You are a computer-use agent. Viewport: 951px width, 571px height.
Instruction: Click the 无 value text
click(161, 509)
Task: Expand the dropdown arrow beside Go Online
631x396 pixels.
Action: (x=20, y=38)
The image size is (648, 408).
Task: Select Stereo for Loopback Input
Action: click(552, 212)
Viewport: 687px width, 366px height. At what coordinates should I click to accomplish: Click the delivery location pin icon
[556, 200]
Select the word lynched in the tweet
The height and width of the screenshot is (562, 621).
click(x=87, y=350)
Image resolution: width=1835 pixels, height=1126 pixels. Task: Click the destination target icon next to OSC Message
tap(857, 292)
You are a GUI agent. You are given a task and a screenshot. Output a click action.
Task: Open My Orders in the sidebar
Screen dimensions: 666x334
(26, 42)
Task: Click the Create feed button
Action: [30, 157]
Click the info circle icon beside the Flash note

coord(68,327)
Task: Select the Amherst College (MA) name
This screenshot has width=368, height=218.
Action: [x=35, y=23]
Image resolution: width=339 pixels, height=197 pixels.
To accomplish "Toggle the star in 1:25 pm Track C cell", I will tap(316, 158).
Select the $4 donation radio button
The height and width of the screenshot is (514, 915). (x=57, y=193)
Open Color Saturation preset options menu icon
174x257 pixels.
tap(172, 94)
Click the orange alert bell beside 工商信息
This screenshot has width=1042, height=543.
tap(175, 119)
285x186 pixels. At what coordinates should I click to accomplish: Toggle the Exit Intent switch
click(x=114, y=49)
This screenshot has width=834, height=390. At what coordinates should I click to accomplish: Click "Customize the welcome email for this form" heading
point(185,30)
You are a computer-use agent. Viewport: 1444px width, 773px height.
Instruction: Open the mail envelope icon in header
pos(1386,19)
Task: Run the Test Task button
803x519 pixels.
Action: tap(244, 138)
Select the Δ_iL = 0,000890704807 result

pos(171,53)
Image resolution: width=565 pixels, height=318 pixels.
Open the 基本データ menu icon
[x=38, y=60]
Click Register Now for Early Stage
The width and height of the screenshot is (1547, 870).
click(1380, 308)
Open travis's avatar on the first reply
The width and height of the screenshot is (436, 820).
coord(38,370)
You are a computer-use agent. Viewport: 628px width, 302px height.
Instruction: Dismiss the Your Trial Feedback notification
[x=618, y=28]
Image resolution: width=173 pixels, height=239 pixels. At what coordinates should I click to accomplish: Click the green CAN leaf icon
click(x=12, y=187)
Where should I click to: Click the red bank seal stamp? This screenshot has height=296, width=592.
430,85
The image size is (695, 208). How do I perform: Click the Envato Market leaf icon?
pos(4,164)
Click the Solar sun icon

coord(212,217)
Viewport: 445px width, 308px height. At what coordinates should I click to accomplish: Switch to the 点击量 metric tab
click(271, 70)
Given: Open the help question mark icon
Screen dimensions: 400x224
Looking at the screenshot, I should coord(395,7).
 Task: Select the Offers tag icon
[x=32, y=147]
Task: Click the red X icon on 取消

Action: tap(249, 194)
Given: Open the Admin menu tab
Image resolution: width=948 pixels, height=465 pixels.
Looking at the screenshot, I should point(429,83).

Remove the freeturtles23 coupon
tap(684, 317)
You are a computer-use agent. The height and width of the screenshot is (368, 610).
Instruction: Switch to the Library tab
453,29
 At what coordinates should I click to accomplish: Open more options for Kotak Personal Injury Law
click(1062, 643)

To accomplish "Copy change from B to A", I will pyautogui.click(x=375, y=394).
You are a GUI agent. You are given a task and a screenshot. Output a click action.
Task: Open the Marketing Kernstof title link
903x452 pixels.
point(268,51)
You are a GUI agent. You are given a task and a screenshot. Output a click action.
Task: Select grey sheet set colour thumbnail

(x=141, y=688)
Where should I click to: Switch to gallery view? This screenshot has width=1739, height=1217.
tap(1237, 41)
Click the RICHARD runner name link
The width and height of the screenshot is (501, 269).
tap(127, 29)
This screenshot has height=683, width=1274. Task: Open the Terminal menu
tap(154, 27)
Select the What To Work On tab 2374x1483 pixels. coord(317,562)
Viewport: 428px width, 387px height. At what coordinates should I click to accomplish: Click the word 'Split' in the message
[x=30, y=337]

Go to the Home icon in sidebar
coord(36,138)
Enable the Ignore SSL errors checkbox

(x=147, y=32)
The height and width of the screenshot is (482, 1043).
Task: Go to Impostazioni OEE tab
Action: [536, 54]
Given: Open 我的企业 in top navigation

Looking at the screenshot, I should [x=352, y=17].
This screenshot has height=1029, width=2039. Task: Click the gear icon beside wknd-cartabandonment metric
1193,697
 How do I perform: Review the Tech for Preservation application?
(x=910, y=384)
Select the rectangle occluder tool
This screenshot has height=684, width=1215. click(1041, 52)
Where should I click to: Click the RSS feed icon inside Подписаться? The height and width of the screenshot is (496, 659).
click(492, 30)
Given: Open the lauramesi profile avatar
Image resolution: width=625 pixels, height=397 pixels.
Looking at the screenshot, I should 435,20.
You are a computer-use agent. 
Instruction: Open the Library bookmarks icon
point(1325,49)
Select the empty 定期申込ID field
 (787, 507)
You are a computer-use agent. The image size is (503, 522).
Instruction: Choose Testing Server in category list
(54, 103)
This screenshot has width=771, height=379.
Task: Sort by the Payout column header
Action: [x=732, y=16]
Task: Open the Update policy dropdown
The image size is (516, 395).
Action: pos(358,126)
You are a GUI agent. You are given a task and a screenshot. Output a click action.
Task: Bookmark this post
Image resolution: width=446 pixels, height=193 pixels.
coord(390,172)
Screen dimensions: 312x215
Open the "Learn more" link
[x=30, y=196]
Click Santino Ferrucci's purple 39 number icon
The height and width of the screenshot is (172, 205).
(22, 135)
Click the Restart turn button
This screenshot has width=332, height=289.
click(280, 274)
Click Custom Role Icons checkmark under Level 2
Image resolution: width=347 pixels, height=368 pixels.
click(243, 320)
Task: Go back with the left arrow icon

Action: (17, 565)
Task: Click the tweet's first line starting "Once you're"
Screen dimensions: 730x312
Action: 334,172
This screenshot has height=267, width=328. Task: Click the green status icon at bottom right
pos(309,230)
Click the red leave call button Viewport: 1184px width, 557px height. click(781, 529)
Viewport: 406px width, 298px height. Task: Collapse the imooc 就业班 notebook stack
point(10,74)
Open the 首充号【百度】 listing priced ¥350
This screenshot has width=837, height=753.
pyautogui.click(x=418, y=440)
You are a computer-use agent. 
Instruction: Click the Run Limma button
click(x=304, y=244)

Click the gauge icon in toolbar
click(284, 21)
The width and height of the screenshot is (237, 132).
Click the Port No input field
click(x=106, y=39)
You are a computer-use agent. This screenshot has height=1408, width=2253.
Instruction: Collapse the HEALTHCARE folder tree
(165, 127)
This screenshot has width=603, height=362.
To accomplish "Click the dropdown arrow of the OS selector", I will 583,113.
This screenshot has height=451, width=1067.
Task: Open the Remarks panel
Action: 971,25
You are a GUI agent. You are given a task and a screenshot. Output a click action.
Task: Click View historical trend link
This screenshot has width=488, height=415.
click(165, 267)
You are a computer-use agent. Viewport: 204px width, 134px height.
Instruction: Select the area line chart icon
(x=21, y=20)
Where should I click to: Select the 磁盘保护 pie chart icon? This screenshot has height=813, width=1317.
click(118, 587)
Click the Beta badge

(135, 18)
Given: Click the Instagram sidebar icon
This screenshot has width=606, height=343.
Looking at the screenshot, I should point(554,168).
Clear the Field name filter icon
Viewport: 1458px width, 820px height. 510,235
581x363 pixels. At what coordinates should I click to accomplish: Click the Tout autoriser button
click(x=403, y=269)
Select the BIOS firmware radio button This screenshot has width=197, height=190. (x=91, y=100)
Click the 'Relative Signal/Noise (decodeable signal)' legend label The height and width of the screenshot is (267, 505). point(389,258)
************
**Task prompt**
Retype all of the entries above exactly, line for line.

**Result below**
You are a computer-use agent. Viewport: 951px width, 571px height.
Instruction: Click the 无 value text
click(161, 509)
Task: Expand the dropdown arrow beside Go Online
631x396 pixels.
Action: (x=20, y=38)
The image size is (648, 408).
Task: Select Stereo for Loopback Input
Action: click(552, 212)
Viewport: 687px width, 366px height. At what coordinates should I click to accomplish: Click the delivery location pin icon
[556, 200]
Select the word lynched in the tweet
The height and width of the screenshot is (562, 621).
click(x=87, y=350)
Image resolution: width=1835 pixels, height=1126 pixels. Task: Click the destination target icon next to OSC Message
tap(857, 292)
You are a GUI agent. You are given a task and a screenshot. Output a click action.
Task: Open My Orders in the sidebar
Screen dimensions: 666x334
(26, 42)
Task: Click the Create feed button
Action: [30, 157]
Click the info circle icon beside the Flash note

coord(68,327)
Task: Select the Amherst College (MA) name
This screenshot has width=368, height=218.
Action: [x=35, y=23]
Image resolution: width=339 pixels, height=197 pixels.
To accomplish "Toggle the star in 1:25 pm Track C cell", I will tap(316, 158).
Select the $4 donation radio button
The height and width of the screenshot is (514, 915). (x=57, y=193)
Open Color Saturation preset options menu icon
174x257 pixels.
tap(172, 94)
Click the orange alert bell beside 工商信息
This screenshot has width=1042, height=543.
tap(175, 119)
285x186 pixels. At what coordinates should I click to accomplish: Toggle the Exit Intent switch
click(x=114, y=49)
This screenshot has width=834, height=390. At what coordinates should I click to accomplish: Click "Customize the welcome email for this form" heading
point(185,30)
You are a computer-use agent. Viewport: 1444px width, 773px height.
Instruction: Open the mail envelope icon in header
pos(1386,19)
Task: Run the Test Task button
803x519 pixels.
Action: tap(244, 138)
Select the Δ_iL = 0,000890704807 result

pos(171,53)
Image resolution: width=565 pixels, height=318 pixels.
Open the 基本データ menu icon
[x=38, y=60]
Click Register Now for Early Stage
The width and height of the screenshot is (1547, 870).
click(1380, 308)
Open travis's avatar on the first reply
The width and height of the screenshot is (436, 820).
coord(38,370)
You are a computer-use agent. Viewport: 628px width, 302px height.
Instruction: Dismiss the Your Trial Feedback notification
[x=618, y=28]
Image resolution: width=173 pixels, height=239 pixels. At what coordinates should I click to accomplish: Click the green CAN leaf icon
click(x=12, y=187)
Where should I click to: Click the red bank seal stamp? This screenshot has height=296, width=592.
430,85
The image size is (695, 208). How do I perform: Click the Envato Market leaf icon?
pos(4,164)
Click the Solar sun icon

coord(212,217)
Viewport: 445px width, 308px height. At what coordinates should I click to accomplish: Switch to the 点击量 metric tab
click(271, 70)
Given: Open the help question mark icon
Screen dimensions: 400x224
Looking at the screenshot, I should coord(395,7).
 Task: Select the Offers tag icon
[x=32, y=147]
Task: Click the red X icon on 取消

Action: tap(249, 194)
Given: Open the Admin menu tab
Image resolution: width=948 pixels, height=465 pixels.
Looking at the screenshot, I should point(429,83).

Remove the freeturtles23 coupon
tap(684, 317)
You are a computer-use agent. The height and width of the screenshot is (368, 610).
Instruction: Switch to the Library tab
453,29
 At what coordinates should I click to accomplish: Open more options for Kotak Personal Injury Law
click(1062, 643)

To accomplish "Copy change from B to A", I will pyautogui.click(x=375, y=394).
You are a GUI agent. You are given a task and a screenshot. Output a click action.
Task: Open the Marketing Kernstof title link
903x452 pixels.
point(268,51)
You are a GUI agent. You are given a task and a screenshot. Output a click action.
Task: Select grey sheet set colour thumbnail

(x=141, y=688)
Where should I click to: Switch to gallery view? This screenshot has width=1739, height=1217.
tap(1237, 41)
Click the RICHARD runner name link
The width and height of the screenshot is (501, 269).
tap(127, 29)
This screenshot has height=683, width=1274. Task: Open the Terminal menu
tap(154, 27)
Select the What To Work On tab 2374x1483 pixels. coord(317,562)
Viewport: 428px width, 387px height. At what coordinates should I click to accomplish: Click the word 'Split' in the message
[x=30, y=337]

Go to the Home icon in sidebar
coord(36,138)
Enable the Ignore SSL errors checkbox

(x=147, y=32)
The height and width of the screenshot is (482, 1043).
Task: Go to Impostazioni OEE tab
Action: [536, 54]
Given: Open 我的企业 in top navigation

Looking at the screenshot, I should [x=352, y=17].
This screenshot has height=1029, width=2039. Task: Click the gear icon beside wknd-cartabandonment metric
1193,697
 How do I perform: Review the Tech for Preservation application?
(x=910, y=384)
Select the rectangle occluder tool
This screenshot has height=684, width=1215. click(1041, 52)
Where should I click to: Click the RSS feed icon inside Подписаться? The height and width of the screenshot is (496, 659).
click(492, 30)
Given: Open the lauramesi profile avatar
Image resolution: width=625 pixels, height=397 pixels.
Looking at the screenshot, I should 435,20.
You are a computer-use agent. 
Instruction: Open the Library bookmarks icon
point(1325,49)
Select the empty 定期申込ID field
 (787, 507)
You are a computer-use agent. The image size is (503, 522).
Instruction: Choose Testing Server in category list
(54, 103)
This screenshot has width=771, height=379.
Task: Sort by the Payout column header
Action: [x=732, y=16]
Task: Open the Update policy dropdown
The image size is (516, 395).
Action: pos(358,126)
You are a GUI agent. You are given a task and a screenshot. Output a click action.
Task: Bookmark this post
Image resolution: width=446 pixels, height=193 pixels.
coord(390,172)
Screen dimensions: 312x215
Open the "Learn more" link
[x=30, y=196]
Click Santino Ferrucci's purple 39 number icon
The height and width of the screenshot is (172, 205).
(22, 135)
Click the Restart turn button
This screenshot has width=332, height=289.
click(280, 274)
Click Custom Role Icons checkmark under Level 2
Image resolution: width=347 pixels, height=368 pixels.
click(243, 320)
Task: Go back with the left arrow icon

Action: (17, 565)
Task: Click the tweet's first line starting "Once you're"
Screen dimensions: 730x312
Action: 334,172
This screenshot has height=267, width=328. Task: Click the green status icon at bottom right
pos(309,230)
Click the red leave call button Viewport: 1184px width, 557px height. click(781, 529)
Viewport: 406px width, 298px height. Task: Collapse the imooc 就业班 notebook stack
point(10,74)
Open the 首充号【百度】 listing priced ¥350
This screenshot has width=837, height=753.
pyautogui.click(x=418, y=440)
You are a computer-use agent. 
Instruction: Click the Run Limma button
click(x=304, y=244)

Click the gauge icon in toolbar
click(284, 21)
The width and height of the screenshot is (237, 132).
Click the Port No input field
click(x=106, y=39)
You are a computer-use agent. This screenshot has height=1408, width=2253.
Instruction: Collapse the HEALTHCARE folder tree
(165, 127)
This screenshot has width=603, height=362.
To accomplish "Click the dropdown arrow of the OS selector", I will 583,113.
This screenshot has height=451, width=1067.
Task: Open the Remarks panel
Action: 971,25
You are a GUI agent. You are given a task and a screenshot. Output a click action.
Task: Click View historical trend link
This screenshot has width=488, height=415.
click(165, 267)
You are a computer-use agent. Viewport: 204px width, 134px height.
Instruction: Select the area line chart icon
(x=21, y=20)
Where should I click to: Select the 磁盘保护 pie chart icon? This screenshot has height=813, width=1317.
click(118, 587)
Click the Beta badge

(135, 18)
Given: Click the Instagram sidebar icon
This screenshot has width=606, height=343.
Looking at the screenshot, I should point(554,168).
Clear the Field name filter icon
Viewport: 1458px width, 820px height. 510,235
581x363 pixels. At what coordinates should I click to accomplish: Click the Tout autoriser button
click(x=403, y=269)
Select the BIOS firmware radio button This screenshot has width=197, height=190. (x=91, y=100)
Click the 'Relative Signal/Noise (decodeable signal)' legend label The height and width of the screenshot is (267, 505). point(389,258)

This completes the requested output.